Je viens de lire un beau texte de l’écrivain Abdelwahab Meddeb sur Amina Sboui, la jeune tunisienne qui avait fait scandale en mars en publiant des photos d’elle seins nus à la manière des Femen,  arrêtée le 19 mai après qu’elle eut peint « Femen » sur un muret proche d’un cimetière à Kairouan pour port d’une bombe lacrymogène.

Bon, évidemment je soutiens Amina Sboui, mais je m’interroge sur ses défenseurs. Servent-ils la cause féministe ?

L’auteur ne cite pas le nom de famille d’Amina. Pour lui elle reste un prénom. Ce travers sexiste est à noter.

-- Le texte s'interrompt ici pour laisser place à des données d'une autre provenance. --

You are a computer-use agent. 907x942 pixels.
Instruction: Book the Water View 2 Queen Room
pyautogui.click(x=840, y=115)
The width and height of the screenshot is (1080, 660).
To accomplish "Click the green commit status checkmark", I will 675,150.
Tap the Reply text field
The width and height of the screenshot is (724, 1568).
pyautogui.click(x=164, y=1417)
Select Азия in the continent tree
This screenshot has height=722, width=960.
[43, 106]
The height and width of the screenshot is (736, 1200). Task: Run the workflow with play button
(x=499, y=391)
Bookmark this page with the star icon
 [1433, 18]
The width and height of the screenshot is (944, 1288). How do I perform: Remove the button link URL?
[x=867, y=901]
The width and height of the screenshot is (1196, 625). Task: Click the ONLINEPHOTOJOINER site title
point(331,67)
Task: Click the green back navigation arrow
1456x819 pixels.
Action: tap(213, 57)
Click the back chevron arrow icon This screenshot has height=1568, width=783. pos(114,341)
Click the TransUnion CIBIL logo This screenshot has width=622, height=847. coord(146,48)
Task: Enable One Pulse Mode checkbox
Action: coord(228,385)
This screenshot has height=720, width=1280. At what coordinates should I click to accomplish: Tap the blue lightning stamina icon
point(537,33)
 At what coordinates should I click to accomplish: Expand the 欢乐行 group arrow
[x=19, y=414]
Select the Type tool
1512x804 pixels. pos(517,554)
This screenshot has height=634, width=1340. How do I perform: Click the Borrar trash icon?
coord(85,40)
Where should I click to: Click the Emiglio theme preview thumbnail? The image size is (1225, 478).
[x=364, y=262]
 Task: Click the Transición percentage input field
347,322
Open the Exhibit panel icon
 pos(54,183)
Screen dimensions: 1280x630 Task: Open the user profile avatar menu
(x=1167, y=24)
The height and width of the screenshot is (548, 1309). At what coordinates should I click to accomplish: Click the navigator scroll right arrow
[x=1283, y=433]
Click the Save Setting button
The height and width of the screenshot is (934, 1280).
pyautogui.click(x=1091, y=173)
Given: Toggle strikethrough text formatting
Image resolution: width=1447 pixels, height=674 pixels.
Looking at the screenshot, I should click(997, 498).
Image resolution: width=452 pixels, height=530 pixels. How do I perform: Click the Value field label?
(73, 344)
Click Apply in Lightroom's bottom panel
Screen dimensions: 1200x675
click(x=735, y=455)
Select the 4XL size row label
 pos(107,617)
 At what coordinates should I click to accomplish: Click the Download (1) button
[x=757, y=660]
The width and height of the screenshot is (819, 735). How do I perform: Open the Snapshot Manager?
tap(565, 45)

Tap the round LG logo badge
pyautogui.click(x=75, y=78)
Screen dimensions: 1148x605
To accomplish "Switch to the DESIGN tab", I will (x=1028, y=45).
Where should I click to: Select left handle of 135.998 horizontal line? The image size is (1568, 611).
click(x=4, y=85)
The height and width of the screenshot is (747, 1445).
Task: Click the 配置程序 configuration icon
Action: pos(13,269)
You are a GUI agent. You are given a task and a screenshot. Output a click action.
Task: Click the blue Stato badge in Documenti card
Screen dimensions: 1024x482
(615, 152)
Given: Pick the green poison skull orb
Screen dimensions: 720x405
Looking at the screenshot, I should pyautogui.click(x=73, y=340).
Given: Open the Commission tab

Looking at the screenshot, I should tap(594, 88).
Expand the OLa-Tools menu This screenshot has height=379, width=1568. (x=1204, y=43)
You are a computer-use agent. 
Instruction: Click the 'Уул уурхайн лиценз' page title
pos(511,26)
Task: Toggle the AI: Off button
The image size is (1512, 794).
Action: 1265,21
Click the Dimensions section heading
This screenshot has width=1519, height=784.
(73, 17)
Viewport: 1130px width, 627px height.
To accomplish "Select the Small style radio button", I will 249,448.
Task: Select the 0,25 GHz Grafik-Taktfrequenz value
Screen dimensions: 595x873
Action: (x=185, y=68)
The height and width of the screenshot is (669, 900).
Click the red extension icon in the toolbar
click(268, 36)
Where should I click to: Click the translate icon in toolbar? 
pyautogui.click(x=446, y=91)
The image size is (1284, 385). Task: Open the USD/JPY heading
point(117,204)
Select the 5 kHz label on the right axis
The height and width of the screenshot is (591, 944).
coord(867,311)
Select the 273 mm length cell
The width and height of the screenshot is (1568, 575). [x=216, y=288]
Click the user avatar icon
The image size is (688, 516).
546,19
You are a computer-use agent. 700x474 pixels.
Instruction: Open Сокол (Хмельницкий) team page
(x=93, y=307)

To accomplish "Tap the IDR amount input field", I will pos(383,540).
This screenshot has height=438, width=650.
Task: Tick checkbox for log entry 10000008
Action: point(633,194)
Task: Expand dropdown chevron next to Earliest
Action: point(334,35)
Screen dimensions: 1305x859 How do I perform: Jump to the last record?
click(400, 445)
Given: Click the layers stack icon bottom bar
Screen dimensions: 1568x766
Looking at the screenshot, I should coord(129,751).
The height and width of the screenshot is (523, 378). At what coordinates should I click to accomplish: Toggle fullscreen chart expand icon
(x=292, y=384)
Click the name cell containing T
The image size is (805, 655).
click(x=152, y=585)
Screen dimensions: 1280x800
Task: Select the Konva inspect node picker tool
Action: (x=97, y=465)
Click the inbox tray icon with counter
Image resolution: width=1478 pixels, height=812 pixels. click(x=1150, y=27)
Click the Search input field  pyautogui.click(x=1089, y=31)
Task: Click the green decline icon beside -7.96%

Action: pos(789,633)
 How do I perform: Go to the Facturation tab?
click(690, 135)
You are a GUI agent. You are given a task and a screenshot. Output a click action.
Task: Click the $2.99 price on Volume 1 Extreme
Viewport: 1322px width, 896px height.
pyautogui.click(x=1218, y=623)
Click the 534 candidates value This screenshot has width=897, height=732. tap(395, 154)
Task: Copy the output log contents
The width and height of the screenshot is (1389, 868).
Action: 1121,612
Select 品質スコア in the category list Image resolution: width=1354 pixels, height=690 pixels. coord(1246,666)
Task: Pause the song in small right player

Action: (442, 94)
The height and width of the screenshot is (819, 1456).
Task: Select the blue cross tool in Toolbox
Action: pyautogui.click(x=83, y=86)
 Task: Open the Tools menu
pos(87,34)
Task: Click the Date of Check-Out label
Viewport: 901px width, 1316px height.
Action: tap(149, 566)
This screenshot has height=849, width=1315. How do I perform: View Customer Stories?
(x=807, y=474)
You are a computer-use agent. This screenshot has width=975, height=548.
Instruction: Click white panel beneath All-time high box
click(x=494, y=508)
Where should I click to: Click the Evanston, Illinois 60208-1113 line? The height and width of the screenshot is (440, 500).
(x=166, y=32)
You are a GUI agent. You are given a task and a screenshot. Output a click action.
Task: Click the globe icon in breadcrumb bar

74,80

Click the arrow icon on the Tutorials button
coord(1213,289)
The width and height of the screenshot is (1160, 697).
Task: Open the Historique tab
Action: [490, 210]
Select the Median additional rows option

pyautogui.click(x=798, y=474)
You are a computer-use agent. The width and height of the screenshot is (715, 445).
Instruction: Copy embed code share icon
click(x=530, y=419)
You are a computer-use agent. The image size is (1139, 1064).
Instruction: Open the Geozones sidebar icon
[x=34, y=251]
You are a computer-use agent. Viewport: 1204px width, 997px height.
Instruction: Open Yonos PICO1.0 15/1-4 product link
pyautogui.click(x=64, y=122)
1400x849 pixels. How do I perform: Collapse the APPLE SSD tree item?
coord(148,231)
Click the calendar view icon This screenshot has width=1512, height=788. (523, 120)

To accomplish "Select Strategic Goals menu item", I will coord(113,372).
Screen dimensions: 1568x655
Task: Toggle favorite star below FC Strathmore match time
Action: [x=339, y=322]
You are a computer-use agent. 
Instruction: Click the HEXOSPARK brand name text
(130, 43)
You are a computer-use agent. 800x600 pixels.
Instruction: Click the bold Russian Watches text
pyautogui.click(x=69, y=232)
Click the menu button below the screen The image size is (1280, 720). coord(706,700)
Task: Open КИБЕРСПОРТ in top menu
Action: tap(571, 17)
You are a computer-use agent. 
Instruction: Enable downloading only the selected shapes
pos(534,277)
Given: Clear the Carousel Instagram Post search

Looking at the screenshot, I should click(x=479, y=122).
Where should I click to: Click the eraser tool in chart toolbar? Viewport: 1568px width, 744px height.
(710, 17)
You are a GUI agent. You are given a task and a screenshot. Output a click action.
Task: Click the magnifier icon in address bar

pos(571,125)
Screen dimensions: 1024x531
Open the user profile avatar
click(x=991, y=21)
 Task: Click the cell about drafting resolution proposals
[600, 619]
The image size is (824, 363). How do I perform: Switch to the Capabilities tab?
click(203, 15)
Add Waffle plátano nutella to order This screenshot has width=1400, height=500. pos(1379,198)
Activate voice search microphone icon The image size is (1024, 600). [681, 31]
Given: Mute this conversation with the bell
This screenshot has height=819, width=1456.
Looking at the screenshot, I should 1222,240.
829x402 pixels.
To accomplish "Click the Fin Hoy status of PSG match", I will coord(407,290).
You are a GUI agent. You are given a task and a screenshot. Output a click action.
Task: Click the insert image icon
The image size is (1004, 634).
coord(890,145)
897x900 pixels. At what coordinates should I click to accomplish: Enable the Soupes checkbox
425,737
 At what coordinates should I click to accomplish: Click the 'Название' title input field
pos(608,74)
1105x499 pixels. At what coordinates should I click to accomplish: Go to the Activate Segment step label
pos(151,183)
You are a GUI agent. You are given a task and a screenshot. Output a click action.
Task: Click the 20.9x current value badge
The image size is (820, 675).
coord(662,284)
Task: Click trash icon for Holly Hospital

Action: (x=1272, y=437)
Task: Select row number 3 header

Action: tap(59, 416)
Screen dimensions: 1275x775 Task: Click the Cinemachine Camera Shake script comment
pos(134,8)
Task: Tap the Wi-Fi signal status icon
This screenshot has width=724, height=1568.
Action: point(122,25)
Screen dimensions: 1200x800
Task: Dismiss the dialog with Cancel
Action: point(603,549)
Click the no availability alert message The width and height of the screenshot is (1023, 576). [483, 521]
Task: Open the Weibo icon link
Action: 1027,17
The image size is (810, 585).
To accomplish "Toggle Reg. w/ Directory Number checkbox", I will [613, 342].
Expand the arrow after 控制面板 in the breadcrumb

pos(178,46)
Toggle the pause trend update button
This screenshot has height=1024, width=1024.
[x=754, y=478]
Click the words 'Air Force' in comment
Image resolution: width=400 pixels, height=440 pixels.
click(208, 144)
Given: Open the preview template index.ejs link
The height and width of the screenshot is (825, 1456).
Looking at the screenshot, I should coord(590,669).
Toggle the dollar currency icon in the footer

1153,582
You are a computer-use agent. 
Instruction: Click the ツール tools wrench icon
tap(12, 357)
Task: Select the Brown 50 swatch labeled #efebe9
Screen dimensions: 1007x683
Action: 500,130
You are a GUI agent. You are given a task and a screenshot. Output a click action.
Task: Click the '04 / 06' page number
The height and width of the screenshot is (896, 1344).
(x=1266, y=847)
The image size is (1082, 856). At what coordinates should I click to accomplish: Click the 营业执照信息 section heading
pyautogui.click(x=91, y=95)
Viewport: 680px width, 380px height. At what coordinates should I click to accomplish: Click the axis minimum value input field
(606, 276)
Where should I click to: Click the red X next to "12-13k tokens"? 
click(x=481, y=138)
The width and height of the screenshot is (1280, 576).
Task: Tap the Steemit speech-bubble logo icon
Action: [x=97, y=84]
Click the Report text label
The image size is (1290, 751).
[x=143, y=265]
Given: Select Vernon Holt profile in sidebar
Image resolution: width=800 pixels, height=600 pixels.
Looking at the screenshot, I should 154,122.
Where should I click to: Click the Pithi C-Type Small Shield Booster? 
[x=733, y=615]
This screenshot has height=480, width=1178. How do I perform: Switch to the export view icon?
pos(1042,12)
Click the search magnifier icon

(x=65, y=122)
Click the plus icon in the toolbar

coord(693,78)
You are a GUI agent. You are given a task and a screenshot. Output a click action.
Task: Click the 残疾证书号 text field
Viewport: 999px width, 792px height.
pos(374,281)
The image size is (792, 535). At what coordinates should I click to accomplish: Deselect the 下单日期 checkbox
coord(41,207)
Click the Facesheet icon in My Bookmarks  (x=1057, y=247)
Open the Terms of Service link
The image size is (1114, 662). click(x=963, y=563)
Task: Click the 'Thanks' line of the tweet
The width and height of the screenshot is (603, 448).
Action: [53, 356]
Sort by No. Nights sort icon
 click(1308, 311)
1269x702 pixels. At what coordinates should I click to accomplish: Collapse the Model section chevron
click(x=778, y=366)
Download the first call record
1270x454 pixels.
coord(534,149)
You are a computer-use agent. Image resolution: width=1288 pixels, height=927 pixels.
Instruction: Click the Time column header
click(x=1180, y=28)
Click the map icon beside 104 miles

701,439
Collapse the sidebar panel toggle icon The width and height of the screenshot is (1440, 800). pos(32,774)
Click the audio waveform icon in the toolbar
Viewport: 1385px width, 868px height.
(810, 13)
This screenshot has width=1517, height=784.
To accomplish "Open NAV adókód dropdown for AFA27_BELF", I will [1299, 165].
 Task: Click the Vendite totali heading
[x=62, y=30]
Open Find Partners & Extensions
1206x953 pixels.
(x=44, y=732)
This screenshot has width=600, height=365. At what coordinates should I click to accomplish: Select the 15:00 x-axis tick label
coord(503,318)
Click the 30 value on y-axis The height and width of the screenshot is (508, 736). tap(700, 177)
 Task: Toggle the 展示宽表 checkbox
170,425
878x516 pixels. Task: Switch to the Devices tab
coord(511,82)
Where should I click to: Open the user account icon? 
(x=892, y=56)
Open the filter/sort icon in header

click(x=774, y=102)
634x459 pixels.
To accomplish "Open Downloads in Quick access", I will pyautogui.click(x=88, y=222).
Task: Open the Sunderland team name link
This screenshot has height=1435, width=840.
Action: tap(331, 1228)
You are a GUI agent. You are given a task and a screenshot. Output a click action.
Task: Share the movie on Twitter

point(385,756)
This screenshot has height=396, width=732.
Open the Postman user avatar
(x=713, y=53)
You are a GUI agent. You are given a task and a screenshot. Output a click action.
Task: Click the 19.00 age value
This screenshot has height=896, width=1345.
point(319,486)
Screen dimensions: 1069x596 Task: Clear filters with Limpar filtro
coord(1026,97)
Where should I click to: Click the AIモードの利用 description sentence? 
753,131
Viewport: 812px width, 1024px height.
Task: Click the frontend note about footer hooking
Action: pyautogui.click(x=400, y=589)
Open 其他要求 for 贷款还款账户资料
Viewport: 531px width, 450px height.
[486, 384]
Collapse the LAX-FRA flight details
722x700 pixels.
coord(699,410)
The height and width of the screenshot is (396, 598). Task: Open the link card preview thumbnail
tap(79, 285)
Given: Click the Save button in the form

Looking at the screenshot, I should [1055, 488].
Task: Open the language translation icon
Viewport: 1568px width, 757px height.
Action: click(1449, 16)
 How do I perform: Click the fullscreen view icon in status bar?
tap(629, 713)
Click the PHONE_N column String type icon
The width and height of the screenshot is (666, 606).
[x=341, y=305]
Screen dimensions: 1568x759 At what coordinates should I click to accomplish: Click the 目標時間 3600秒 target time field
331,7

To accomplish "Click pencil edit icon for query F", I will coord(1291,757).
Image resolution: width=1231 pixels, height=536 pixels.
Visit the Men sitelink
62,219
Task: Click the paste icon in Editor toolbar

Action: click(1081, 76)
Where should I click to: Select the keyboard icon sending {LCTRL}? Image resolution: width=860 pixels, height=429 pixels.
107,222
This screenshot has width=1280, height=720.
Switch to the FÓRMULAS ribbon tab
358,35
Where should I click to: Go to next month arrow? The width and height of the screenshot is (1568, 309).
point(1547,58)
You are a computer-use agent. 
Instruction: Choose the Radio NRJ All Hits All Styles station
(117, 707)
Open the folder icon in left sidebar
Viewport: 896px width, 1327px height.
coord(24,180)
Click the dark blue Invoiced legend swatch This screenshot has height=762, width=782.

Et puis surtout l’auteur nous dit ceci :

« De l’image d’Amina aux seins nus se dégage une étrange proximité avec le portrait de Gabrielle d’Estrées et d’une de ses soeurs, le fameux tableau de l’école de Fontainebleau, « blonde, dorée, d’une taille admirable, d’un teint d’une blancheur éclatante » : autant de traits qu’Amina a en partage avec l’amante d’Henri IV. Le poète baroque Agrippa d’Aubigné (1552-1630) lui attribue un grand rôle politique, c’est elle qui aurait poussé le roi à signer l’édit de Nantes, destiné à apaiser la guerre des religions et à instaurer la coexistence des croyances ; il dit aussi de son image aux seins nus : « C’est une merveille comment cette femme de laquelle l’extrême beauté ne sentait rien de lascif. » On peut porter le même jugement sur Amina en réponse à ceux qui assimilent sans discernement la mise à nu au sexe. »

Donc, Si Amina Sboui avait été trop vieille, trop grosse, trop laide, mal foute, imbaisable, un boudin, un cageot, un repoussoir à mecs, si elle avait eu les seins en gants de toilette, si elle n’avait que 2 petits pois sur une plaque de tôle, si elle avait eu des vergetures, bref, si elle n’avait pas correspondu aux critères de beauté fixés par une norme masculine depuis des millénaires, cet écrivain (doué) l’aurait-il défendu ainsi ?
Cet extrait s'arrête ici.